As of Tuesday morning, the union and company continued to negotiate toward a new deal but have so far remained distant on issues both sides say are key.

Company spokeswoman Angelynne Amores Beaudry said in an email that the workers’ previous contracts are not suited to a competitive telecommunications industry, deregulated in Maine in 2012, and reflect “the monopoly environment of days gone by.”

Beaudry wrote that bringing the contracts “into the mainstream” will make the company “well positioned to price products and services competitively, continue our investment in the region’s infrastructure and continue our transformation to a technology-focused company.”

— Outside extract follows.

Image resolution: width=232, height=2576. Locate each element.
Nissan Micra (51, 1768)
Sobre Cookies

The group representing the International Brotherhood of Electrical Workers System Council T9 and Communications Workers of America Local 1400 said in a statement Monday that the demonstrations around the region aimed to inform the public about “their fight for a fair contract.”

“We’re hoping for the best,” said Jim Feeney, a technician with FairPoint at the Bangor demonstration Tuesday. “We’re fighting to keep Maine jobs at home.”

As of Monday, they had scheduled demonstrations at FairPoint offices in Bangor, Lewiston and Portland. Other demonstrations were scheduled in Manchester, New Hampshire, and South Burlington, Vermont.

“In particular, they are educating the public about the negative impact on customers of the company’s proposal to be able to replace union workers with low-skilled, out-of-state contractors,” the statement said.

Beaudry said in an earlier statement that the company’s stance on hiring contract workers addresses a need for flexibility in hiring experts and outside vendors “as technology continues to evolve at a rapid pace.”

The company and union are also battling over terms for pensions, medical benefits and other issues.

The company said the contract covers about 1,700 of its 2,550 workers in Maine, New Hampshire and Vermont. The group Fairness at Fairpoint, representing the two unions, indicates on its website that it represents about 2,000 of the company’s employees.

Visuals editor Brian Feulner contributed to this report.